LDAP Server Object Stores

An LDAP server is the recommended object store for production messaging systems. LDAP servers are designed for use in distributed systems and provide security features that are useful in production environments.

LDAP implementations are available from a number of vendors. To manage an object store on an LDAP server with Message Queue administration tools, you may first need to configure the server to store Java objects and perform JNDI lookups; see the documentation provided with your LDAP implementation for details.

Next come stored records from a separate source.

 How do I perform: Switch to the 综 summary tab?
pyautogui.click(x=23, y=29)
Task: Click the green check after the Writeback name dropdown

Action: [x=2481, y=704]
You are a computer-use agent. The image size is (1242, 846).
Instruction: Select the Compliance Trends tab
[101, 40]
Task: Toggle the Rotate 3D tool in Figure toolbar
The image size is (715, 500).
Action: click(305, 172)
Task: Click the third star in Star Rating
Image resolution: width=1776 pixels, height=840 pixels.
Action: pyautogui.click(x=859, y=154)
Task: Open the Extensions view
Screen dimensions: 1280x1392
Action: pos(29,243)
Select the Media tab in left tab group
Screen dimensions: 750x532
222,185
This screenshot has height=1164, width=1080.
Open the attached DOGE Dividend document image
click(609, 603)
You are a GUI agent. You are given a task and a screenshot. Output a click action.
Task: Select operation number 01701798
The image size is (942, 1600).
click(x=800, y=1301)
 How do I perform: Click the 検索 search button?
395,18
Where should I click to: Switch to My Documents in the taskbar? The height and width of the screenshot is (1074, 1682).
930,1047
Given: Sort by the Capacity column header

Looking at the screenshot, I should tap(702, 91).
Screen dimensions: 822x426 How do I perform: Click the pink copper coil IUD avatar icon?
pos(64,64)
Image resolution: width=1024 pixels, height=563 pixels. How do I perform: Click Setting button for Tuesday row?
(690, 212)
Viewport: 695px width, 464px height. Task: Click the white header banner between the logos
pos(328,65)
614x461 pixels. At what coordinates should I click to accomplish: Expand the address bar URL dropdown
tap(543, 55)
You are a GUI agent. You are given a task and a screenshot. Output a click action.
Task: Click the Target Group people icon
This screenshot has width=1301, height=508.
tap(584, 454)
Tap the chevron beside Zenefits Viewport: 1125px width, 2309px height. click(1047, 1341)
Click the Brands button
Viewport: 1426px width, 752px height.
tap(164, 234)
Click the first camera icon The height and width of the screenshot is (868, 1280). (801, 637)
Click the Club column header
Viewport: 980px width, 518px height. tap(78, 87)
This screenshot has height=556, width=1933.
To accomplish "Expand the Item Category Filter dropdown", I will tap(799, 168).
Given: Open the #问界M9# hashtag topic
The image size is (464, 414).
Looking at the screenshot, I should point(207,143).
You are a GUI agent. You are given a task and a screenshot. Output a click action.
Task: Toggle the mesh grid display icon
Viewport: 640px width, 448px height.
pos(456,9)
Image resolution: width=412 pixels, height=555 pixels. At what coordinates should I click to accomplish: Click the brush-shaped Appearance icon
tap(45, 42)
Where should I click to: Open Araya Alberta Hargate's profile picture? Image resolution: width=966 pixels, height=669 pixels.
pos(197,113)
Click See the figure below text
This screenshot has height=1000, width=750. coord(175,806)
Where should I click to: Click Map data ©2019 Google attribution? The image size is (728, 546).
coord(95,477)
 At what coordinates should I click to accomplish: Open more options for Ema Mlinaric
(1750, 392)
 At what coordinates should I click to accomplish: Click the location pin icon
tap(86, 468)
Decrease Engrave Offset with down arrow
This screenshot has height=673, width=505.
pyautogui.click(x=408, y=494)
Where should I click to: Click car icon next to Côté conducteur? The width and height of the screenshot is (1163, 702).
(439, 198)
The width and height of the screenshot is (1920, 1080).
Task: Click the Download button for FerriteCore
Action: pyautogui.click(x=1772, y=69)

To use an LDAP server as your object store, you must specify the attributes shown in Table 11–1. These attributes fall into the following categories:

Table 11–1 LDAP Object Store Attributes

Attribute 

Description 

java.naming.factory.initial

Initial context for JNDI lookup

Example:

    com.sun.jndi.ldap.LdapCtxFactory


java.naming.provider.url

Server URL and directory path

Example:

    ldap://myD.com:389/ou=mq1,o=App


where administered objects are stored in the directory /App/mq1.

java.naming.security.principal

Identity of the principal for authenticating callers 

The format of this attribute depends on the authentication scheme: for example,  

    uid=homerSimpson,ou=People,o=mq


If this attribute is unspecified, the behavior is determined by the LDAP service provider.

java.naming.security.credentials

Credentials of the authentication principal 

The value of this attribute depends on the authentication scheme: for example, it might be a hashed password, a clear-text password, a key, or a certificate.  

If this property is unspecified, the behavior is determined by the LDAP service provider.

java.naming.security.authentication

Security level for authentication:  

    none: No security


    simple: Simple security


    strong: Strong security


For example, if you specify simple, you will be prompted for any missing principal or credential values. This will allow you a more secure way of providing identifying information.

If this property is unspecified, the behavior is determined by the LDAP service provider.